I board at a pretty large facility (76 stalls) and have had a largely positive experience, too. I'd like to one day have my horse at home, but even if I had the land to do so (which I don't) I also travel frequently for work and DH would not be happy taking on the horse chores, so it might be a while before that's realistic...
- BO lives on-site and never seems to sleep. She does a night walk-through at 1 or 2 am, and her husband feeds first hay at ~6am.
- Horses are turned out on a consistent schedule, in closely managed herds to ensure compatibility. Horses can also be turned out individually or in small groups if needed.
- Variety of stall sizes, from a couple small ones built specifically for the resident minis, to larger outdoor covered panel pens for horses that have special needs. There's no difference in boarding rate for the different sizes and when one comes up free it's first-come, first-served unless there's a horse that needs it.
- Four arenas- a large indoor, a small indoor, an indoor roundpen, and a small outdoor.
- Wash rack with hot and cold water
- Washer, dryer, and clothes line
- Blankets on/off at no extra charge
- Fly masks on/off at no extra charge (would probably do fly spray, too, but I've never asked)
- Hay is fed 3 times, grain twice, and mash once each day.
- Trailer parking at no extra charge
- Farrier comes every week, and you can sign your horse up just by putting his name on the white board
- 3 trainers/instructors on-site, plus at least one other (that I'm aware of) who comes every other week or by appointment. They do beginner lessons English or Western, but only really do more advanced lessons in dressage.
- Surprisingly little drama, especially considering how many people there are.
- People who do all kinds of disciplines- English, Western, driving, natural horsemanship, etc.

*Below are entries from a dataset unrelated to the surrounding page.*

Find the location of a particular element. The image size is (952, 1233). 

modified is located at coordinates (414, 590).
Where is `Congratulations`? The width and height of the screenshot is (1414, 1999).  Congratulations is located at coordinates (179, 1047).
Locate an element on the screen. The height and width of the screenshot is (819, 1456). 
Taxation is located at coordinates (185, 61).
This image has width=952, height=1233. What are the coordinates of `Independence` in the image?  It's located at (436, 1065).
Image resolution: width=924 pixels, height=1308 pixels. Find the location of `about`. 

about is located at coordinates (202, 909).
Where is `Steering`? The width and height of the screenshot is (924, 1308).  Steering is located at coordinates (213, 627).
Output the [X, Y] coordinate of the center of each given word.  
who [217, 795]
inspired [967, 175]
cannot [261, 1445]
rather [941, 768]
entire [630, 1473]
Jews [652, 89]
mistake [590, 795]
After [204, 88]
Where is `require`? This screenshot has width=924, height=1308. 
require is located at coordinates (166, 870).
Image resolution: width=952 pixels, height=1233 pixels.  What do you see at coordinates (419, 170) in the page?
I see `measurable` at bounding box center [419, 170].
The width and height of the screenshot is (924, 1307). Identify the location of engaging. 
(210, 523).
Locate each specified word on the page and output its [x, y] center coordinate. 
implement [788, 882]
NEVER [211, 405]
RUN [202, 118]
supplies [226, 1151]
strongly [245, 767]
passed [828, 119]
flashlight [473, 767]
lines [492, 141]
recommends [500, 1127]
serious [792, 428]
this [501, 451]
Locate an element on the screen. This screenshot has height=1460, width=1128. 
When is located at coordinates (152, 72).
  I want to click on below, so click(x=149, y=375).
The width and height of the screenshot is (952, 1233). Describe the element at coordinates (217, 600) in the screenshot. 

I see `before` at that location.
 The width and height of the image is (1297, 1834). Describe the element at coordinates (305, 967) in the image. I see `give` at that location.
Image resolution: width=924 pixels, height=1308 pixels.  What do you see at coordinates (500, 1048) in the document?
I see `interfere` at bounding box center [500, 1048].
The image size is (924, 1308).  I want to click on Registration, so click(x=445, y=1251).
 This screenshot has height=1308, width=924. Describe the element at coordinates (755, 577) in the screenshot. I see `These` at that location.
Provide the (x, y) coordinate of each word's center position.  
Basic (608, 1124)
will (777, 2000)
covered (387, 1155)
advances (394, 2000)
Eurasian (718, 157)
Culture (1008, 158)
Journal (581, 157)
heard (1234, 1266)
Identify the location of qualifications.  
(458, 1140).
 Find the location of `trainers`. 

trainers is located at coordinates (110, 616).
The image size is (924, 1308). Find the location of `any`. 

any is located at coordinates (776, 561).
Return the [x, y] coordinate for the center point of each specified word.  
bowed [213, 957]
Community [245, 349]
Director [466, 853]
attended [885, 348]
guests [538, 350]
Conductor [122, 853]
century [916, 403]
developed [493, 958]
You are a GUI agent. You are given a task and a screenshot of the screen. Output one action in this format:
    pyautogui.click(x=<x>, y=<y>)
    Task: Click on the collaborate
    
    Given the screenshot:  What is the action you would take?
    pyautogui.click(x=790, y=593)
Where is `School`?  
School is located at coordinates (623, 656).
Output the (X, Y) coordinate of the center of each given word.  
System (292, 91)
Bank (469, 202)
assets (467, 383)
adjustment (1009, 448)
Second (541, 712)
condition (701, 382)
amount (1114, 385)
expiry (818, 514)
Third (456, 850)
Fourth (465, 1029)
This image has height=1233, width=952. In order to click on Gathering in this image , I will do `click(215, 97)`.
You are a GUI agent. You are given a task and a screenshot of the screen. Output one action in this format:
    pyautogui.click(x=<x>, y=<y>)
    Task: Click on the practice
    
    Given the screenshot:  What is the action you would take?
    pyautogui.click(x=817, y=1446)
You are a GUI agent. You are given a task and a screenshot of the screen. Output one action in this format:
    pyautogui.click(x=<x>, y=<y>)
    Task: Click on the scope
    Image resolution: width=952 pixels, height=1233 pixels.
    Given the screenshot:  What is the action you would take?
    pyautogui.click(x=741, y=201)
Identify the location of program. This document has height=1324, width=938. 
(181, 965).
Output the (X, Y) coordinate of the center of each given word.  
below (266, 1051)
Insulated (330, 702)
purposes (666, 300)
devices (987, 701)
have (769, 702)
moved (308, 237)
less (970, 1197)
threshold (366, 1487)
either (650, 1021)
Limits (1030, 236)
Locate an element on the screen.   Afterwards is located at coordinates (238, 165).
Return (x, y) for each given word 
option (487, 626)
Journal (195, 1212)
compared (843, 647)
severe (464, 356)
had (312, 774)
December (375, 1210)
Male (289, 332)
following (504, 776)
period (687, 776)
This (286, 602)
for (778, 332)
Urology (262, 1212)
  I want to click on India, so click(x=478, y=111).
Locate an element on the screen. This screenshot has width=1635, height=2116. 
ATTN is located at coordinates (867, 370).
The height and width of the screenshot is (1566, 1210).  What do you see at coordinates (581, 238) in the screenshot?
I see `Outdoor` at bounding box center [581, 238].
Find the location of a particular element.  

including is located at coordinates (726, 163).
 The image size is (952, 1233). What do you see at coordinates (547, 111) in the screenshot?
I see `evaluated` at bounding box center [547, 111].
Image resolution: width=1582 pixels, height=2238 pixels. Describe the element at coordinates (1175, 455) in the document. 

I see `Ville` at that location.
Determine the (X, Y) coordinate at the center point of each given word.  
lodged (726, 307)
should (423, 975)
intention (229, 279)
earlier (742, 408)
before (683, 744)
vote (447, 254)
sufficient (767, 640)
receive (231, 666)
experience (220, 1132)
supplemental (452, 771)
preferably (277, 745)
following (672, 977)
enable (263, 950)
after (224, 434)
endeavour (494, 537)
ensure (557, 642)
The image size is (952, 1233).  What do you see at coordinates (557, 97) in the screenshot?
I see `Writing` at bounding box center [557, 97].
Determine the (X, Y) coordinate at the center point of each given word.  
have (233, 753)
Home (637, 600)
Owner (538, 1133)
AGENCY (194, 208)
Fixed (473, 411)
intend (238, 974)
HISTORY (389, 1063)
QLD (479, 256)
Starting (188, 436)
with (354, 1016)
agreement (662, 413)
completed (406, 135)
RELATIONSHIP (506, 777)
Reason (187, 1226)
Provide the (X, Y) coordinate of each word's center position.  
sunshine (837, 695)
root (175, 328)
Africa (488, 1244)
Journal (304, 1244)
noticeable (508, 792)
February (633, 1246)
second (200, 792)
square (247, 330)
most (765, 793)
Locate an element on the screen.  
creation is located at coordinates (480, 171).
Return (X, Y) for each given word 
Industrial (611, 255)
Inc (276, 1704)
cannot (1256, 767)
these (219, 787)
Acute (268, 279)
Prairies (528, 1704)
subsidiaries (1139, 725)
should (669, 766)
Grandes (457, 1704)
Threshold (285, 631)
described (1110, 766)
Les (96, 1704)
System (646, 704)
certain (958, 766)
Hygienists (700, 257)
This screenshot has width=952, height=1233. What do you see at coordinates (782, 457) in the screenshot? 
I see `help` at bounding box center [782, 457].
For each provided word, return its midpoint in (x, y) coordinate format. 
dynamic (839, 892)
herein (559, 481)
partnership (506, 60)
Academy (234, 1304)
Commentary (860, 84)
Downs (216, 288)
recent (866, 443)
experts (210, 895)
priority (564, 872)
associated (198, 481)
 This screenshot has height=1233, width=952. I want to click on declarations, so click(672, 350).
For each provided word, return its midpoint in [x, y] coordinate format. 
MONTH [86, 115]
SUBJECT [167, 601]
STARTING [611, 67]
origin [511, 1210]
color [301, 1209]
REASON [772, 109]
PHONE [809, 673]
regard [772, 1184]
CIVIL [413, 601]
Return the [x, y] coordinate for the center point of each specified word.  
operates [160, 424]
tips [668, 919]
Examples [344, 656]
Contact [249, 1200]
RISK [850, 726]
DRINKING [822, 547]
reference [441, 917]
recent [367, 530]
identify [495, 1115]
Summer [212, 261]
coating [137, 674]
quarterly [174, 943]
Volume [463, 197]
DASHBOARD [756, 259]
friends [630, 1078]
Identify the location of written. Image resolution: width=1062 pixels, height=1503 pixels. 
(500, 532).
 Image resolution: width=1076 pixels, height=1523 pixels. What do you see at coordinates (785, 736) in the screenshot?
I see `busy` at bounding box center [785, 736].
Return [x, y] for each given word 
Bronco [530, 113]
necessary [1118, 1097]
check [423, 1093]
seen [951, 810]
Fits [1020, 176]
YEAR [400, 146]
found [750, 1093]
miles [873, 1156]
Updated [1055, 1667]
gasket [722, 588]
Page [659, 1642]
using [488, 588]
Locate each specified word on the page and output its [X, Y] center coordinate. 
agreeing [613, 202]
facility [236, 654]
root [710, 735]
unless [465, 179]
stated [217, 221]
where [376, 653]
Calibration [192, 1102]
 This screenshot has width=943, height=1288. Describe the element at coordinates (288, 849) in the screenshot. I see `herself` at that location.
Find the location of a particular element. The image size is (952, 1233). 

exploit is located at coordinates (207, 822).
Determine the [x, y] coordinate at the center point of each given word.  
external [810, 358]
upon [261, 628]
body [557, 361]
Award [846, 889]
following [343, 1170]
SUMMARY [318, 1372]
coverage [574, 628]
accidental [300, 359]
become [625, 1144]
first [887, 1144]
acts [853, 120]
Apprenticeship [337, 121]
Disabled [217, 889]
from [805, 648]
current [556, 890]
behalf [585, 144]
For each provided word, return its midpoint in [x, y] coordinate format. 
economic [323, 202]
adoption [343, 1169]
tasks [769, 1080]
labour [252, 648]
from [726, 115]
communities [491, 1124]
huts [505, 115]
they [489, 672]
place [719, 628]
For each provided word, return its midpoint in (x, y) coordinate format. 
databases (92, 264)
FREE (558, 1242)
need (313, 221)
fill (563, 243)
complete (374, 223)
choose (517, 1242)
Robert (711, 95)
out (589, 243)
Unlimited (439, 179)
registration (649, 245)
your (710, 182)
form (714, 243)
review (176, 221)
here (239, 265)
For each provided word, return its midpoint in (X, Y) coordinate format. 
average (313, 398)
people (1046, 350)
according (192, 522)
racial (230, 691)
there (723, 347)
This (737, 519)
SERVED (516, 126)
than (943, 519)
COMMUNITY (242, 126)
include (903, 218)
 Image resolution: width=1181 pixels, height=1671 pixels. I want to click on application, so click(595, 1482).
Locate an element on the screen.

- Vet's office is less than 2 miles away (cheap barn calls!) and one of the vets boards her horse here.
- Lots of people means you can almost always find someone else to split barn call fees for other service providers (chiro, acupuncture, saddle fitting, etc.)
- Turnout space is limited, so horses only get 3-4 hours of turnout per day, and pastures get overgrazed pretty quickly.
- Lots of horses rotating through the turnouts means lots of cross-contamination; somehow my horse has managed to always come up with a clean FEC, though.
- Herds have priority on the grass pasture; horses that don't play well with others tend to get turned out on the smaller dry lots where there's not as much room to run. (Luckily my horse is in a herd)
- Different people feed all the time, and not everyone measures feed the same way. Hay is fed by the flake, but they vary A LOT in weight. Most horses get 1 flake, 3 times a day, which could be as little as 9 lbs of hay when the flakes are smaller. I know of one feeder who actually splits larger flakes in half when feeding; the same feeder decided one of the horses was getting too much feed and would cut it in half when she fed
- Different feeders also means it's harder to get special requests honored (like medication in the feed). It would also be nearly impossible to have your horse's hay fed in a hay net if it were up to the feeders to fill it.
- Some of the stall cleaners are better than others; the one who usually does my horse's stall doesn't remove the pee spot. To my knowledge the stalls are never completely stripped and re-bedded.
- Barn farrier is mediocre and not good at communication; when I used him I tried calling him and never got an answer, and tried coming when he's usually there and wasn't able to catch him before I had to go back to work. I use a different farrier now.
I've gotten around some of the cons by doing some of the work myself.
- I provide my own grain, so I pre-measure it out into baggies labeled for each meal. No need to worry if my horse is getting the right amount or if all his supplements are being fed.
- I got a bunch of cheap small hole hay nets and fill them up myself. Instead of throwing my horse a flake of hay, the feeder takes down the empty net and puts a filled one up. This way I know my horse is getting his 20 lbs of hay each day, plus it lasts him a lot longer.
- I keep a close eye on my horse's stall and remove soiled bedding as needed when I visit.